■ **Exercise instructions**: For the data below, work out the number of lines containing the string "Share" and answer with that number only.
· · ·
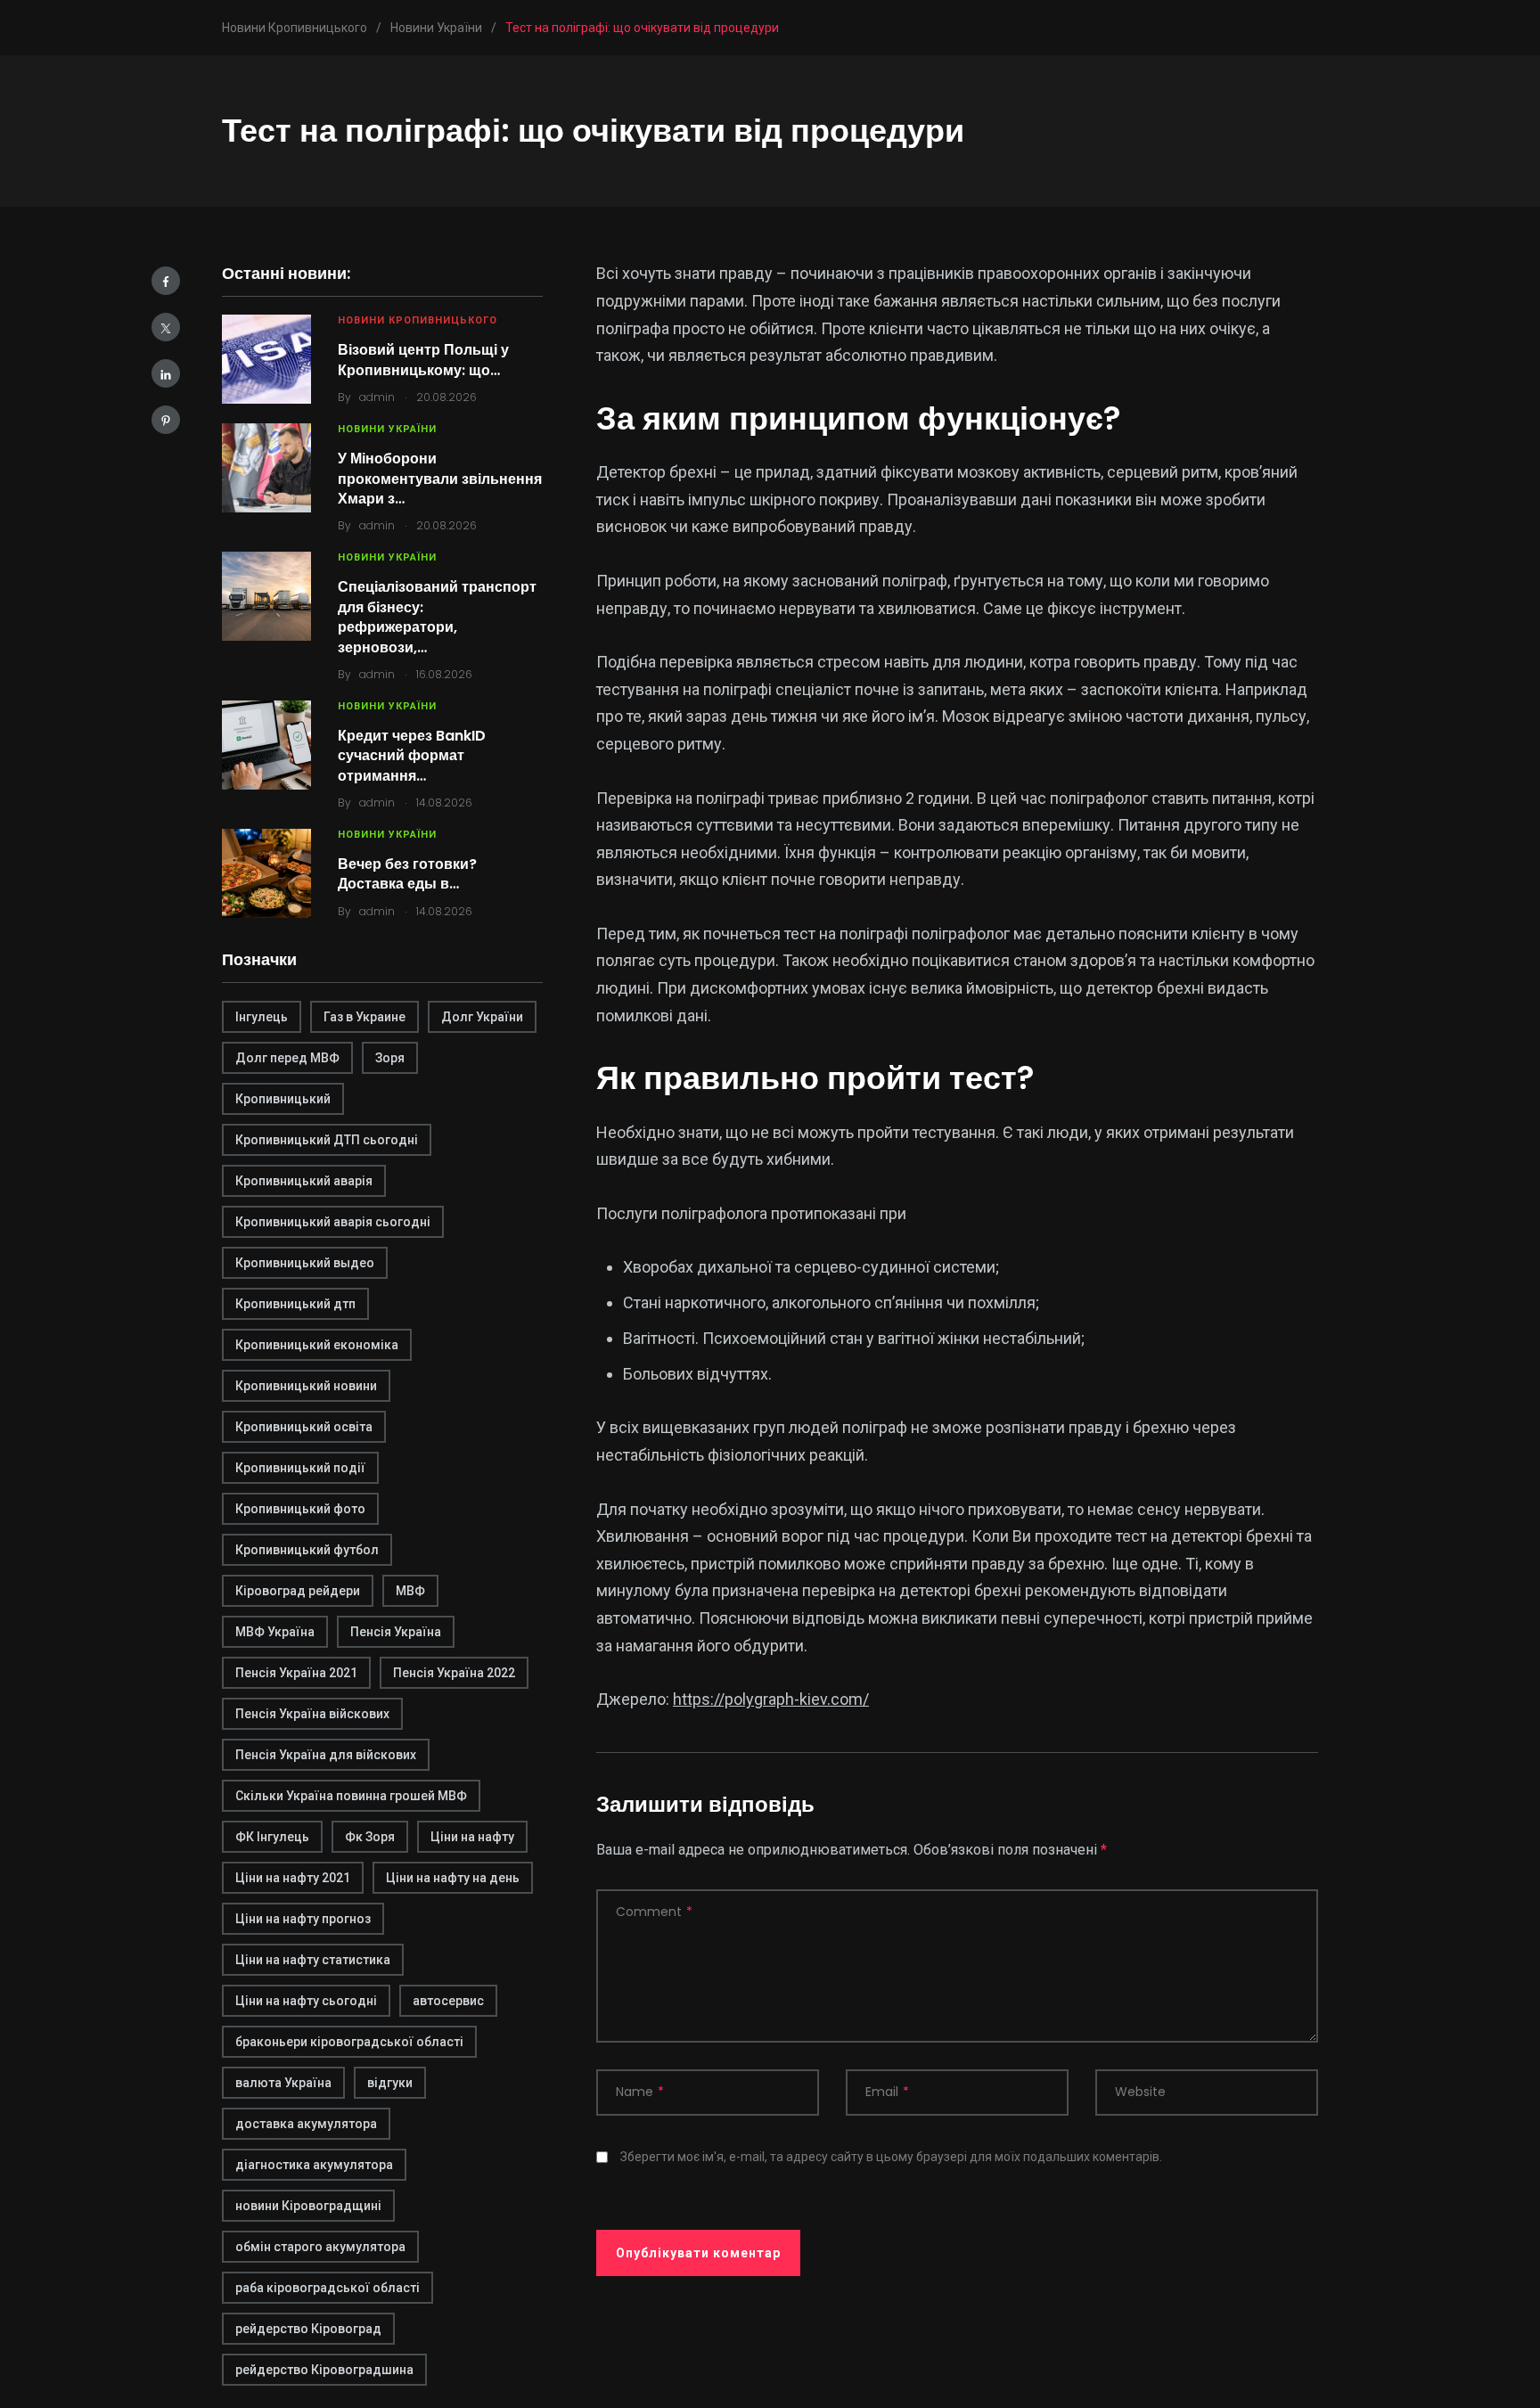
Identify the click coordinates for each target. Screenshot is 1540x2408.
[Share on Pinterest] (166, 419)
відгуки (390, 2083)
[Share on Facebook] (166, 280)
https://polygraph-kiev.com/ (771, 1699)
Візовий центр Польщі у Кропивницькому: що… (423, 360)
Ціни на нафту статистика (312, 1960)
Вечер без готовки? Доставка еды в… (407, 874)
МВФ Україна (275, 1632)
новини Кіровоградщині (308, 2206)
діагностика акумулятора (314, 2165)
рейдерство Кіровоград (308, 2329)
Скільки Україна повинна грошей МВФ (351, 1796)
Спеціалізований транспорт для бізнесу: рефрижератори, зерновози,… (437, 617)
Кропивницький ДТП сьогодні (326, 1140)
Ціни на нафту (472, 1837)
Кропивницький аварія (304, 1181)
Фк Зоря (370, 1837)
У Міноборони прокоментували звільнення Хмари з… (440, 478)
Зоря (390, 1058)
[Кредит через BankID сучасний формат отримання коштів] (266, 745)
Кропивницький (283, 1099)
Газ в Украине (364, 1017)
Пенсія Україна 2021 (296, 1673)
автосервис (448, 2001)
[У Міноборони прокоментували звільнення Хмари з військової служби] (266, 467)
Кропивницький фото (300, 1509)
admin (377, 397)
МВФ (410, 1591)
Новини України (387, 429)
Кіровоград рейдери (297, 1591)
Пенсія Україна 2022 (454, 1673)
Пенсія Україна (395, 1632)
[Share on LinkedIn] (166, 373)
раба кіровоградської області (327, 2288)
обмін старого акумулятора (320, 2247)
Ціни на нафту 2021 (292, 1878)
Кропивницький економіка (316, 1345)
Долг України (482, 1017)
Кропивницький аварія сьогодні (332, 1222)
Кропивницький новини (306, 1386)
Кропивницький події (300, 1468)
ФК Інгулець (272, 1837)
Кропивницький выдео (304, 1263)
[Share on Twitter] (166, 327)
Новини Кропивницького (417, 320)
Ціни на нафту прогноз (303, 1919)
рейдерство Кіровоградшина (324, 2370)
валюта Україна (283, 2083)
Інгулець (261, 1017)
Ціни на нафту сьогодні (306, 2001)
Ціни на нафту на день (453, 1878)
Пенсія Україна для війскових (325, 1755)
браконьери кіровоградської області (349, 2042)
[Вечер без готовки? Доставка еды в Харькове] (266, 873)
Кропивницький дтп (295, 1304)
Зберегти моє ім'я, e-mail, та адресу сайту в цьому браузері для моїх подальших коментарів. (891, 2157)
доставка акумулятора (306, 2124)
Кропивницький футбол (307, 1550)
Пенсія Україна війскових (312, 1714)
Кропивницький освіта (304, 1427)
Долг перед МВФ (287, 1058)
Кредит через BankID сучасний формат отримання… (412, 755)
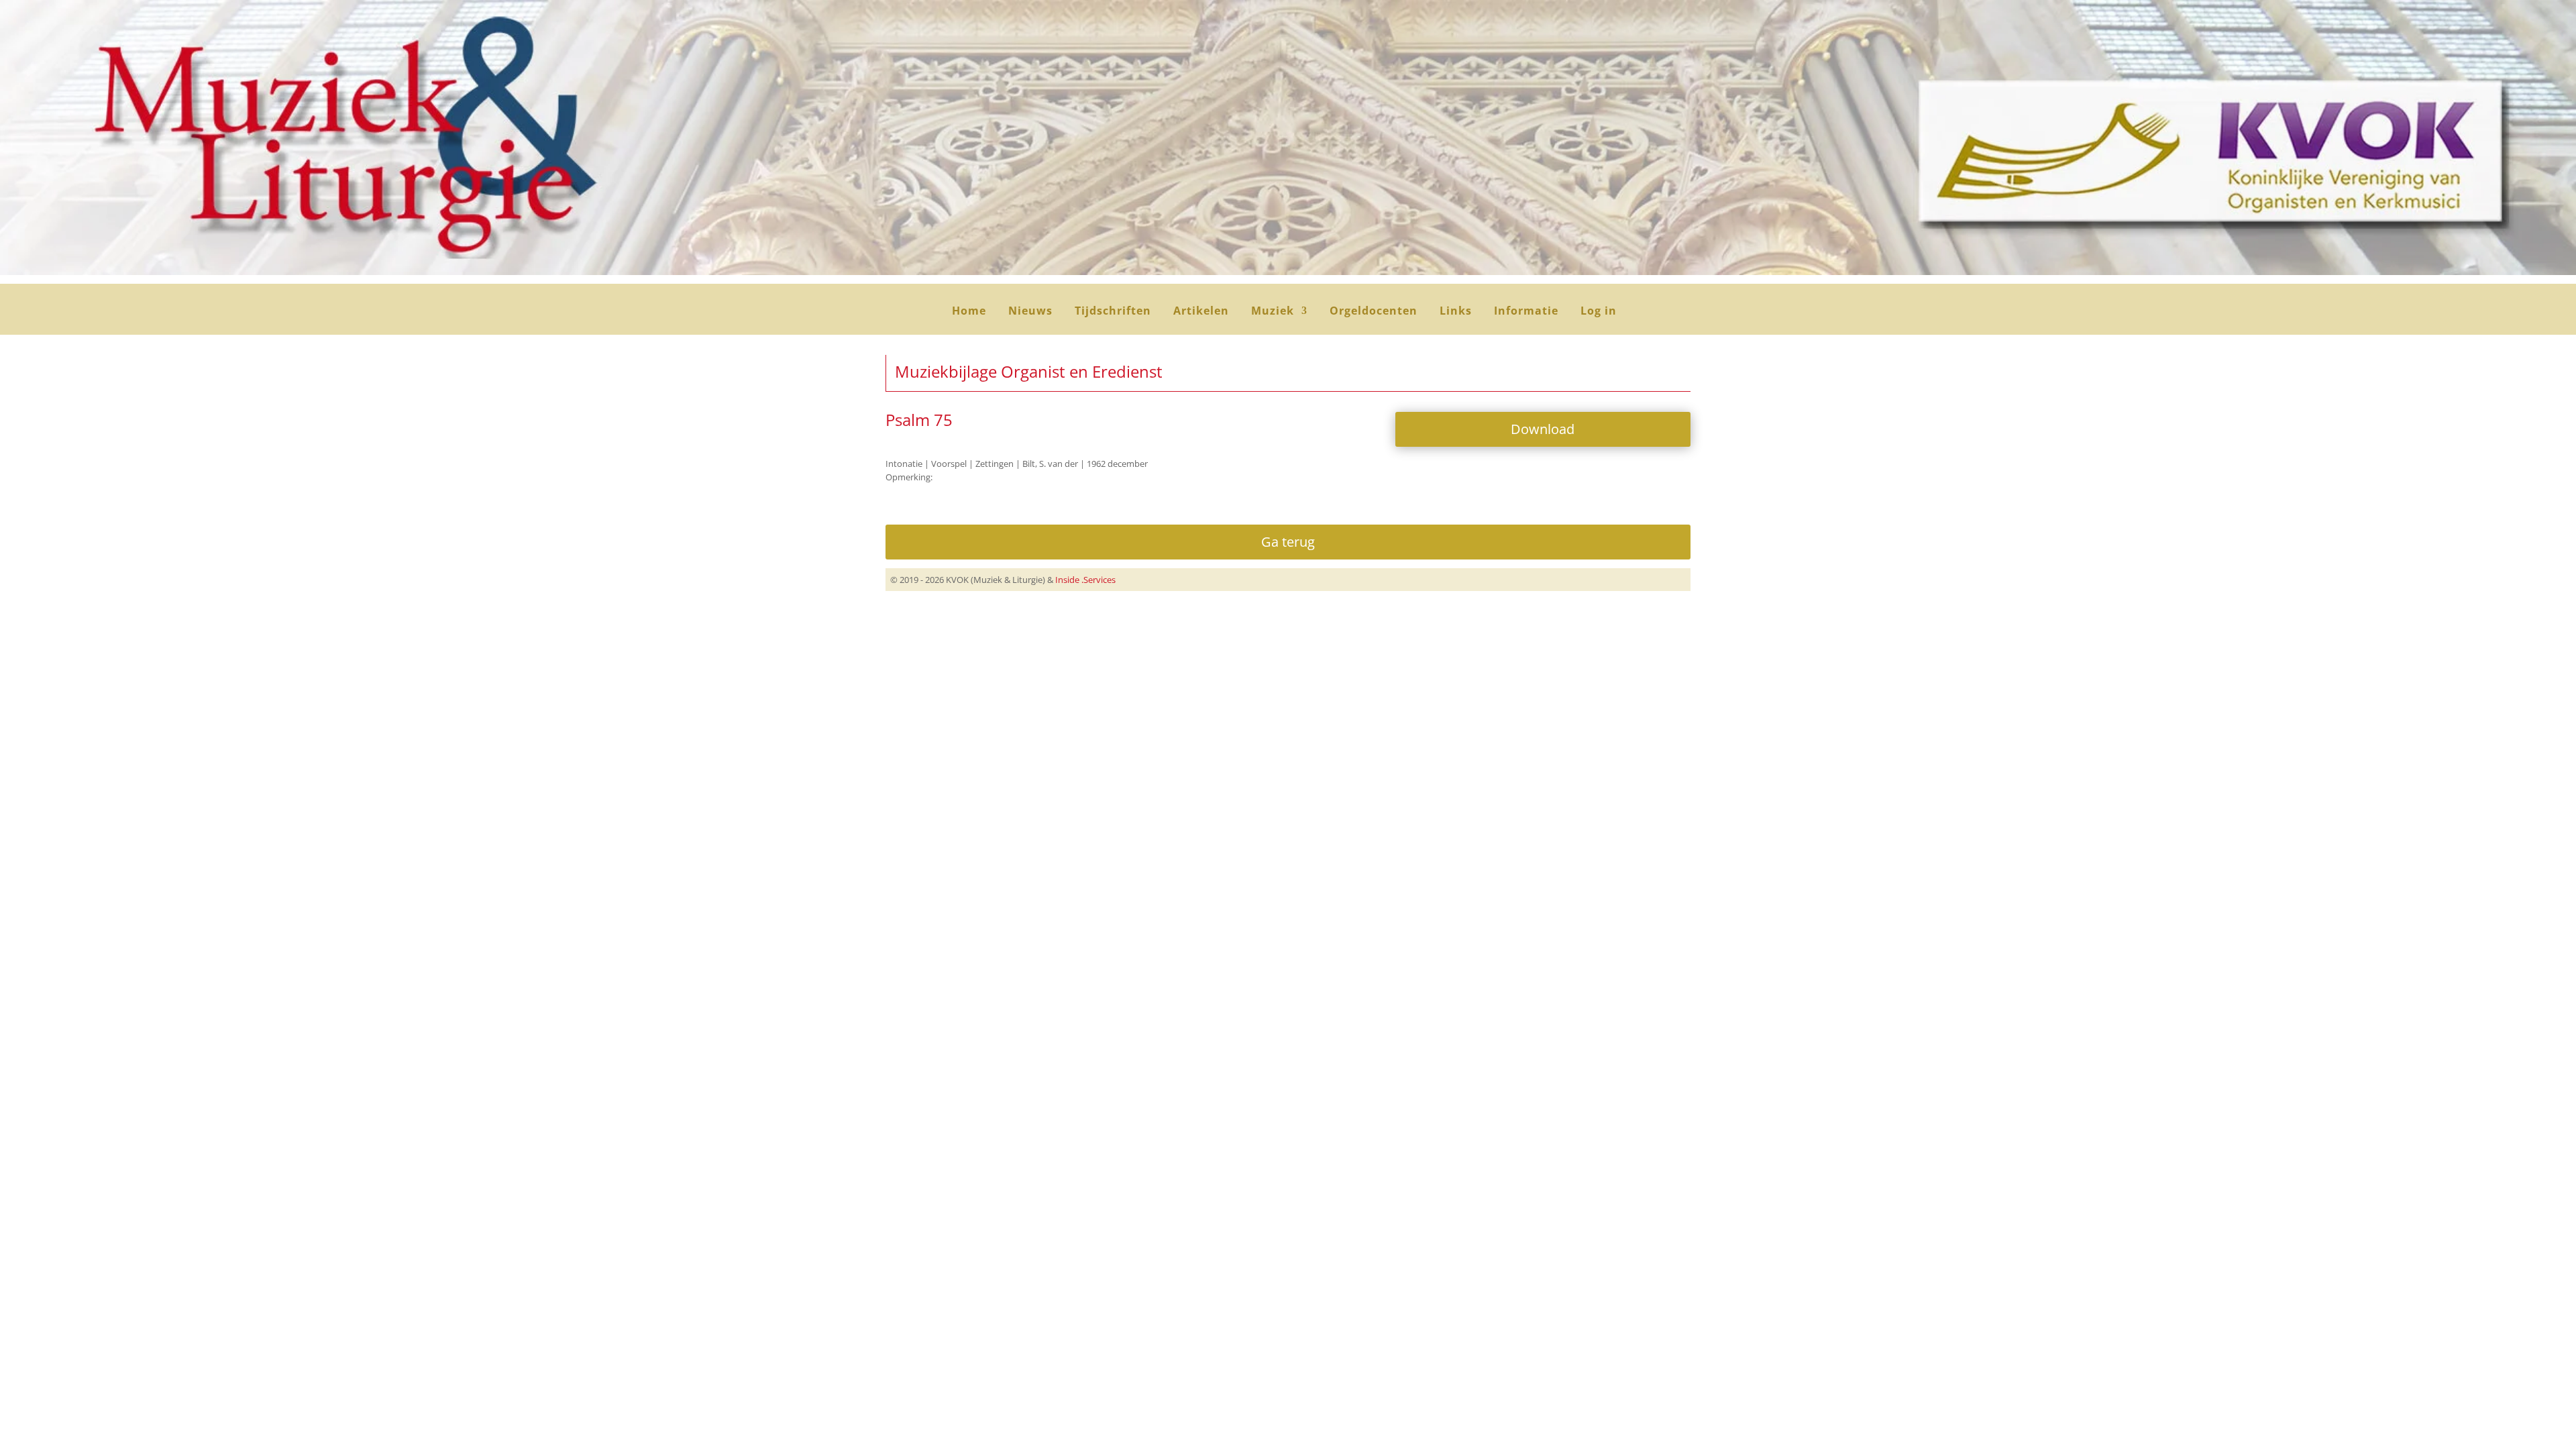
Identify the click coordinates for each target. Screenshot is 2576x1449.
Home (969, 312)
· · ·
■ **Written solution**: 4